Our working hypothesis is that the distribution of chromatin-related proteins will permit a novel imaging-based phenotype screening of individual nuclei and the recognition of subtle differences in tissue morphology and behavior, which would enable better detection of benign and malignant lesions. Our rationale is that chromatin organization and associated redistribution of chromatin-related proteins reflect the changes in gene expression that accompany alterations in cell phenotype. Thus, a wide range of distinct distributions of chromatin-related proteins characteristic of different stages of breast cancer and/or degrees of cell malignancy should be recognized. The goal of this project will be achieved in three specific aims.

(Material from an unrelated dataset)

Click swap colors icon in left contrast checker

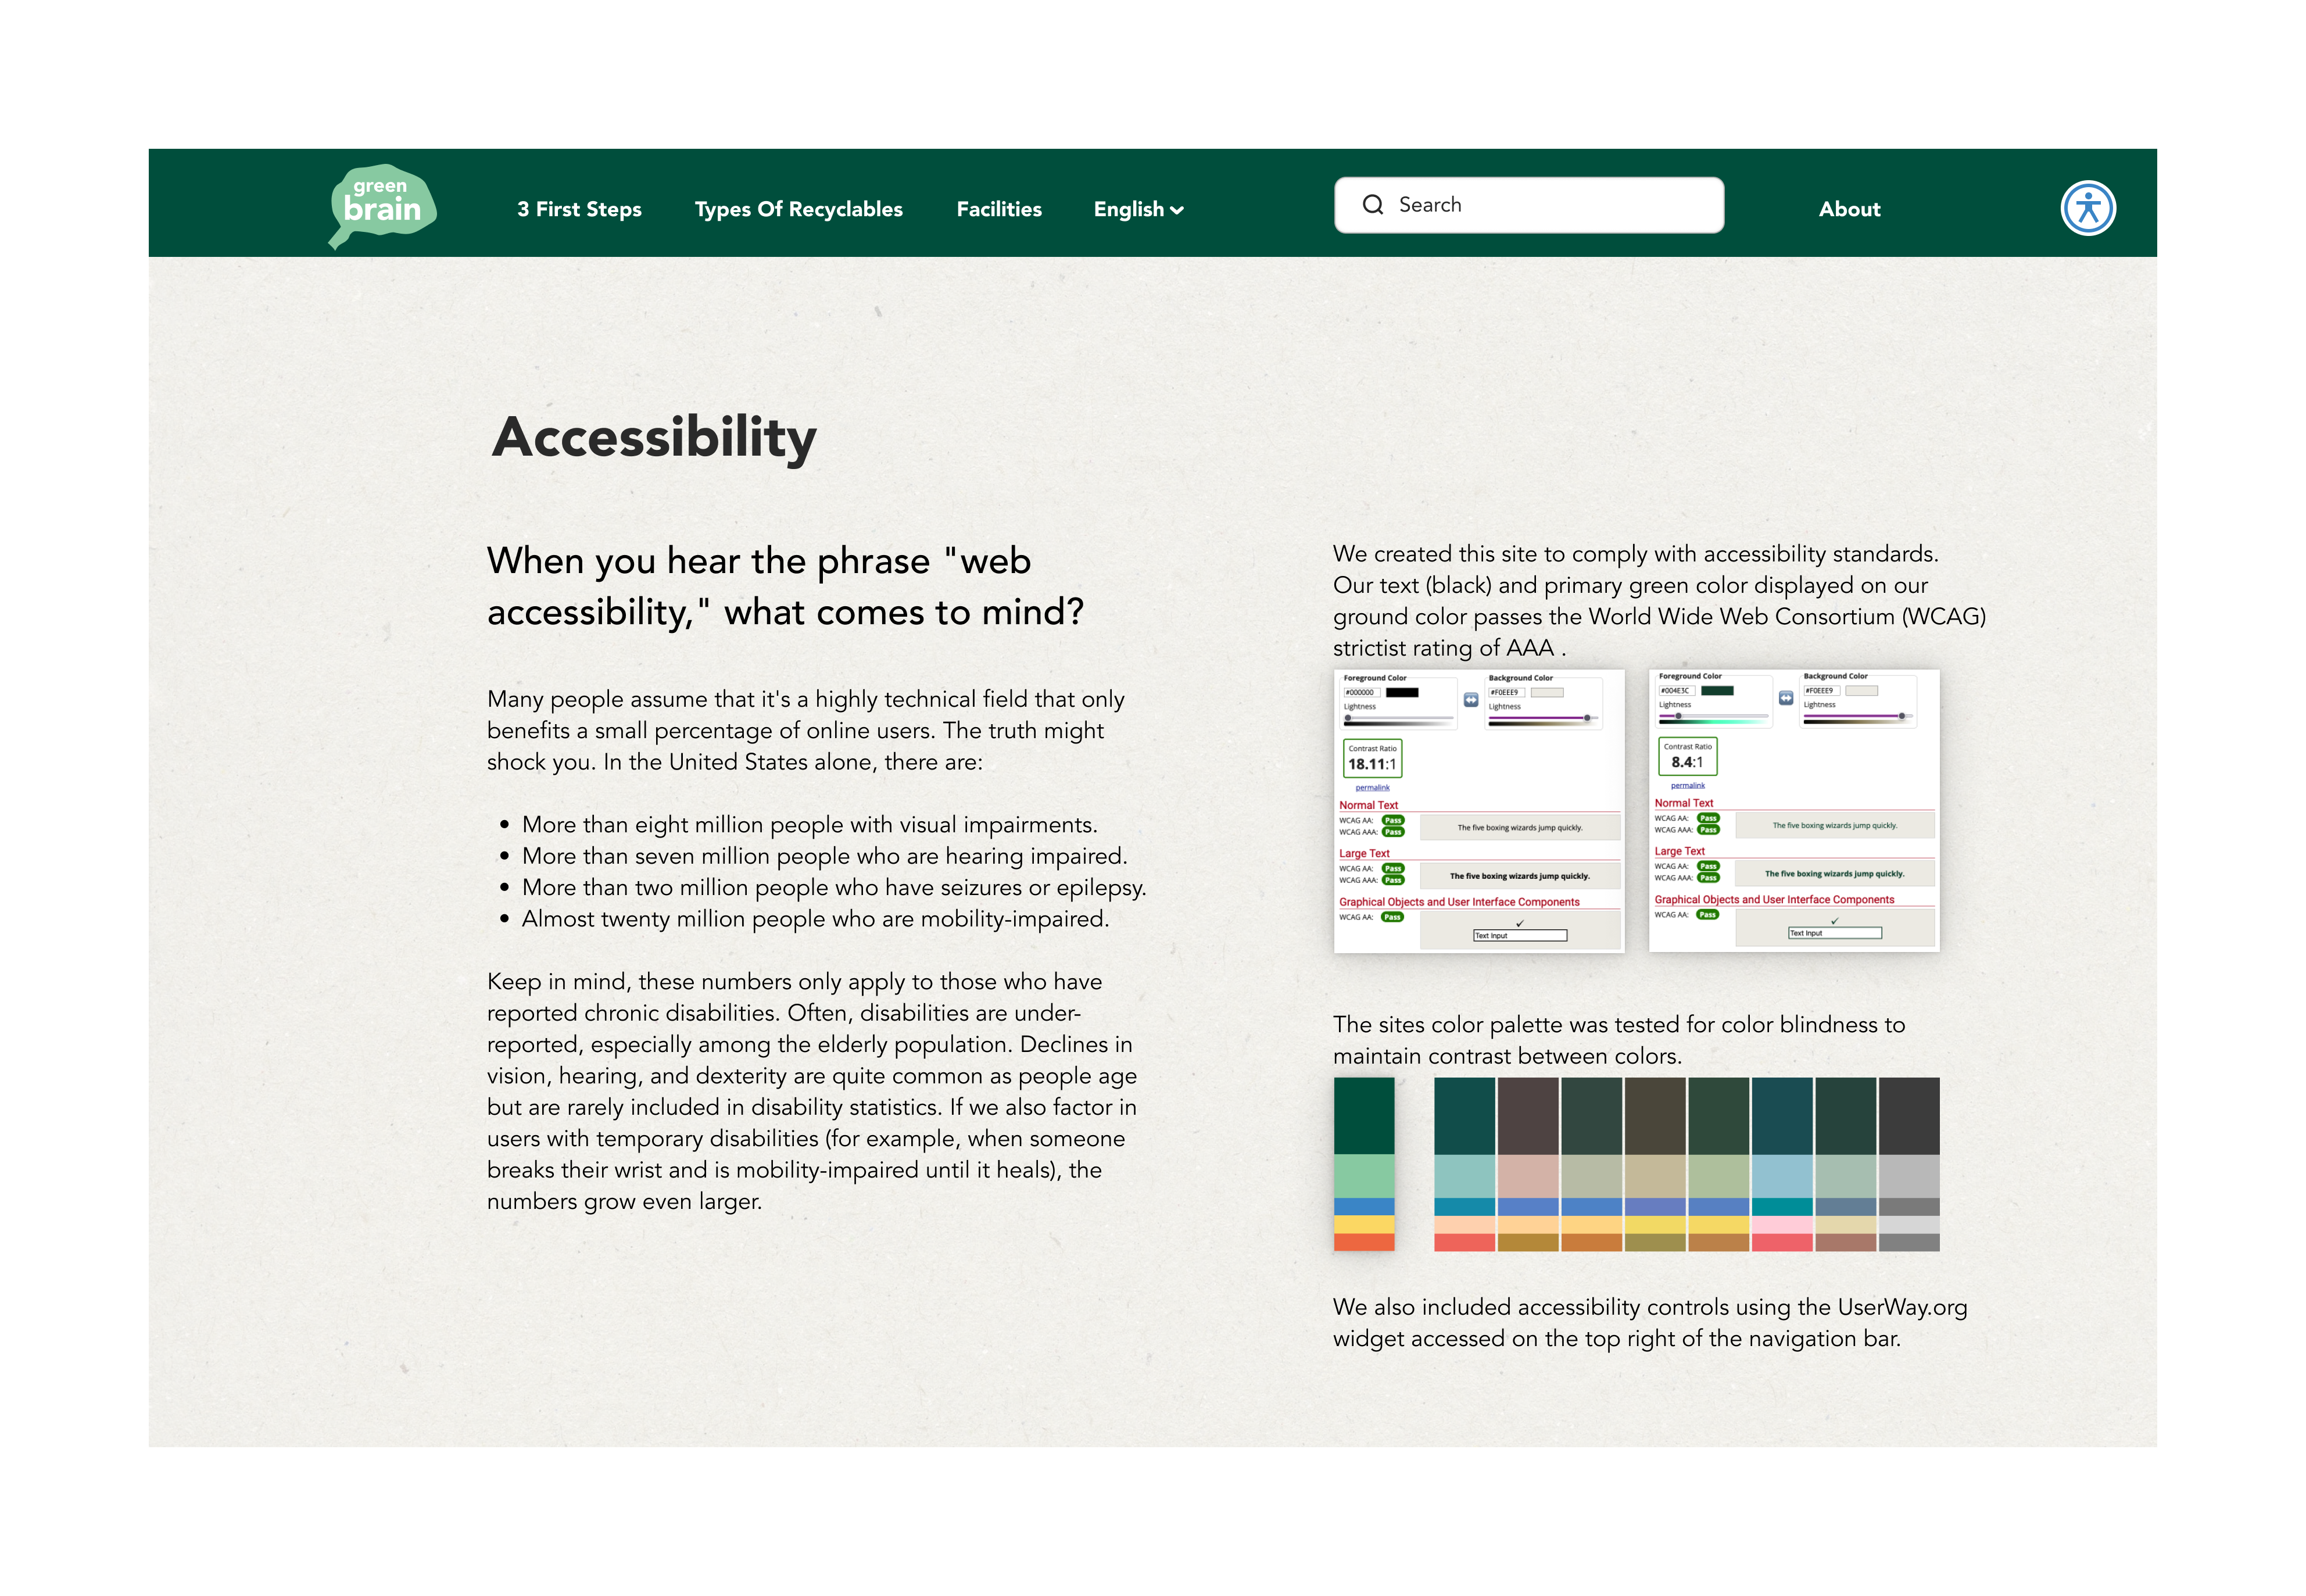pyautogui.click(x=1471, y=700)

Aim 1: To develop and assess the capability of our Local Bright Feature (LBF) analysis methods to identify mixed populations of phenotypically different human mammary epithelia. Currently, our LBF analysis methods have been developed using phenotipically homogenous populations of both nonneoplastic and malignant cells. In this phase of the project we will demonstrate that we can detect phenotypically different cells within a heterogeneous population. We will expand our previous work by using cluster analysis on the measured distributions of NuMA and H4-K20m to identify and group phenotypically similar cells from heterogeneous populations of premalignant cultured cells, mixed populations of premalignant and malignant cultured cells and premalignant human mammary tissue biopsies.

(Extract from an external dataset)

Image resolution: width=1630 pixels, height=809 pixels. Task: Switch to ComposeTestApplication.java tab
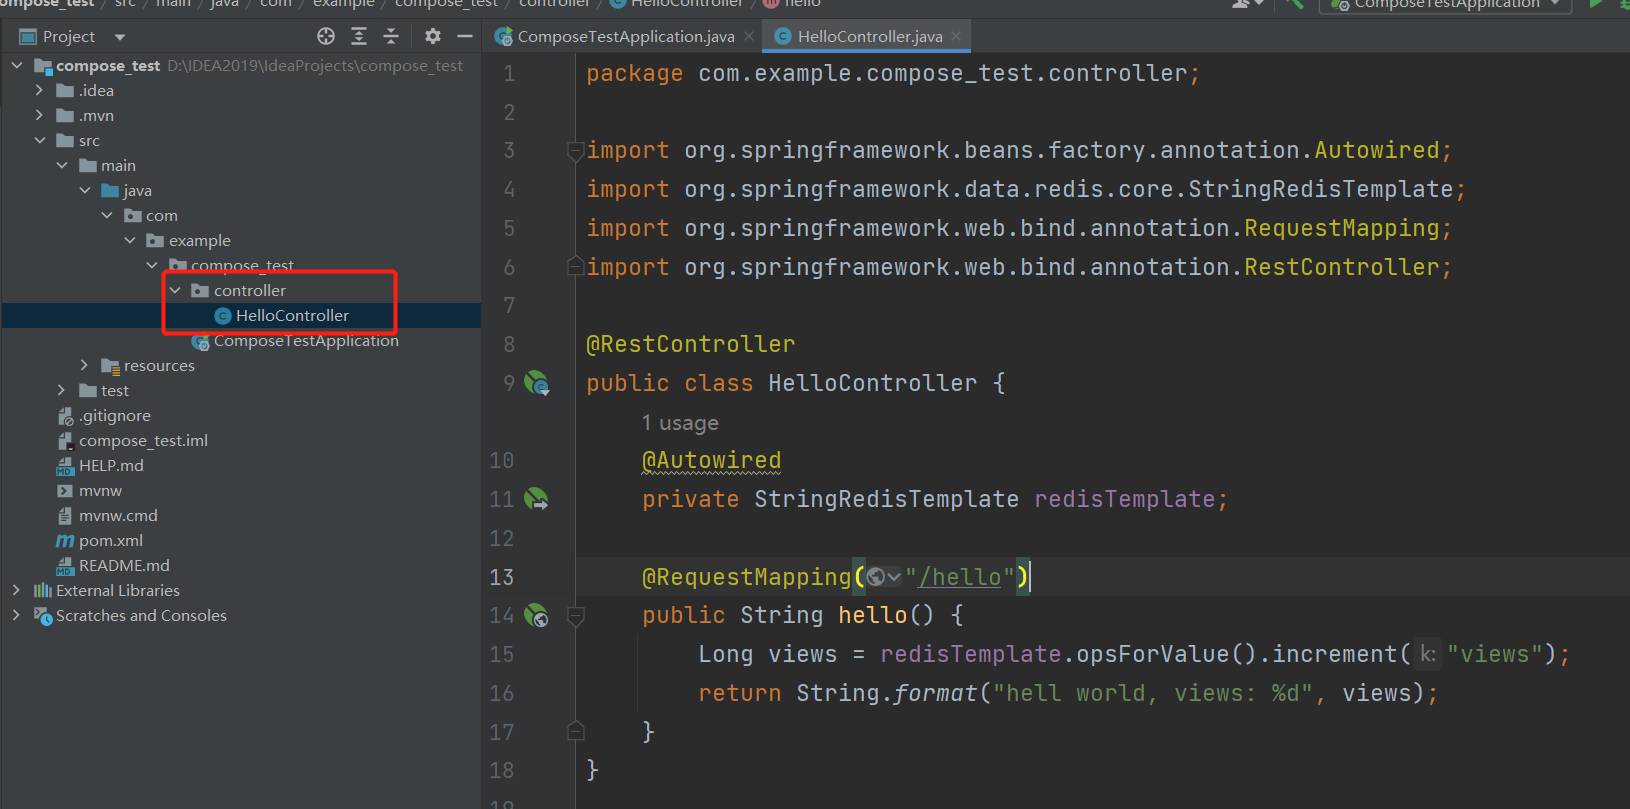(625, 37)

Aim 2:  To develop and assess the capability of our Local Bright Feature (LBF) analysis methods to automatically analyze heterogeneous populations of human mammary epithelia. Currently our image analysis techniques have been developed to automatically analyze the nuclear organization in homogeneous populations of epithelia with nuclei of similar volume and “well behaved” shape. One major challenge of working with heterogeneous populations of epithelia is identifying those cells belonging to common tissue-structures and working with nuclei with variations in size and shape. In this phase of the project spatial statistical methods will be developed to identify neighbouring cells comprising a common tissue structure and novel improvements will be made to our LBF analysis to maintain automation and analysis accuracy when dealing with morphologically heterogeneous populations of epithelia.

Aim 3: To develop and assess the capability of an image-based classification system, that uses the nuclear organization of specific proteins to define new sub-classes of various graded lesions. In this phase of the project we will use the cluster analysis results from non-neoplastic, premalignant and malignant cells to define a set of features that characterize these cell phenotypes. Using these we will develop a classification system which will assign the probable tissue phenotype at cellular resolution. This phenotype tissue-map technology will be tested on needle-core biopsies of a variety of premalignant tumors with the aim of defining sub-classes of graded lesions. The results will be correlated with the histopathology of the initial needle-core and the follow-up surgical biopsies with the hope of predicting more aggressive phenotypes missed by the initial screen.